### [Provided data]
_ _ _ _ _

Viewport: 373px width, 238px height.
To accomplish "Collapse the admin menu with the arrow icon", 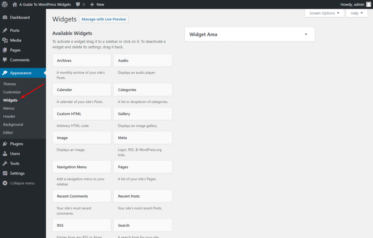I will [4, 183].
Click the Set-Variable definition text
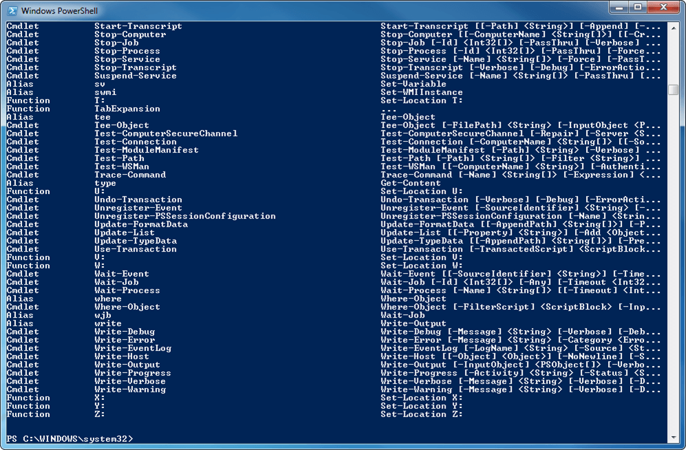 click(413, 84)
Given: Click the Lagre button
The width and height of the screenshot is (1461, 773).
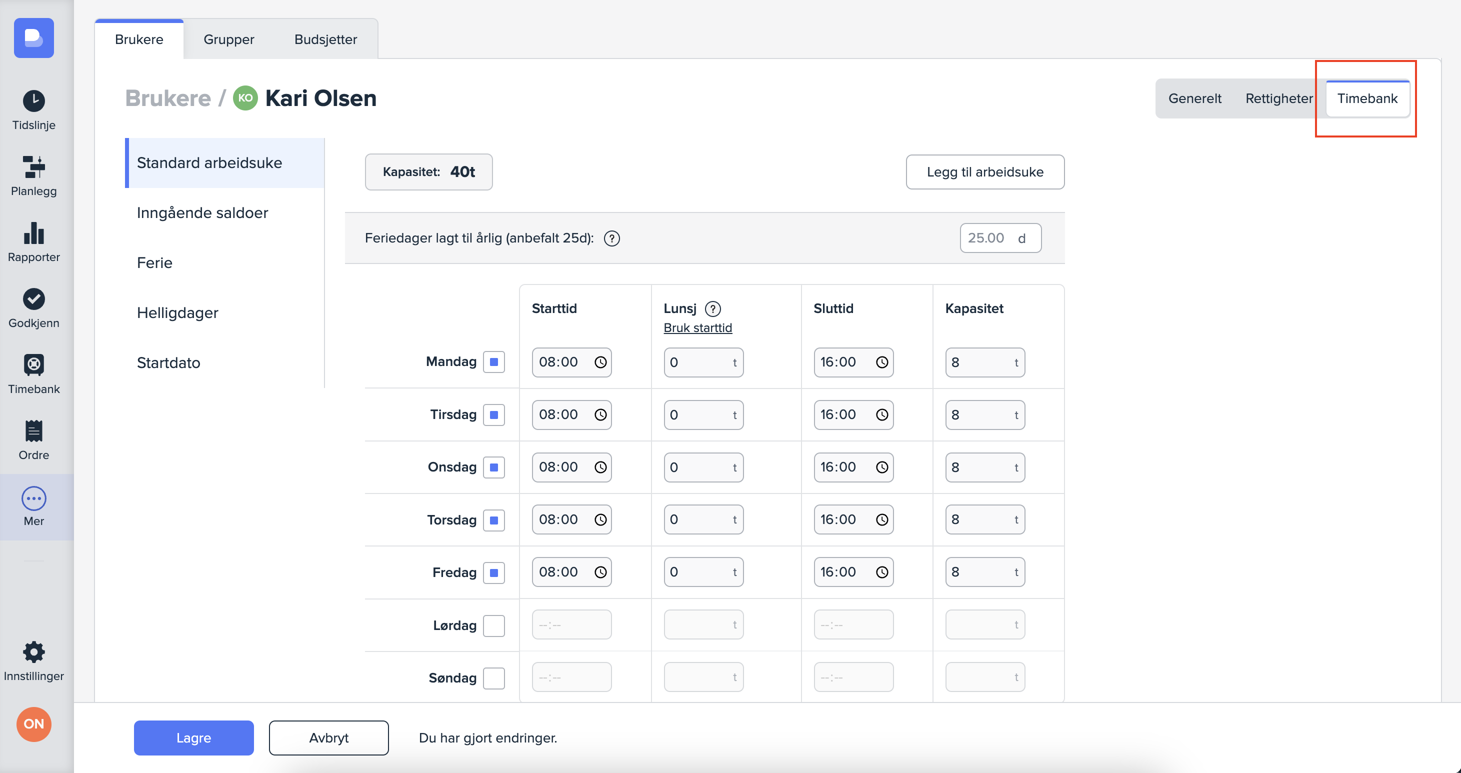Looking at the screenshot, I should 193,738.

_ _ _ _ _

Rewrite the records as a Markdown table with the columns Row and Record text, where Row numbers each line. Begin at the line that has "Given: Click the Lagre button", stop after the end of the records, and leave out blank lines and the pictures.

| Row | Record text |
|---|---|
| 1 | Given: Click the Lagre button |
| 2 | The width and height of the screenshot is (1461, 773). |
| 3 | Looking at the screenshot, I should 193,738. |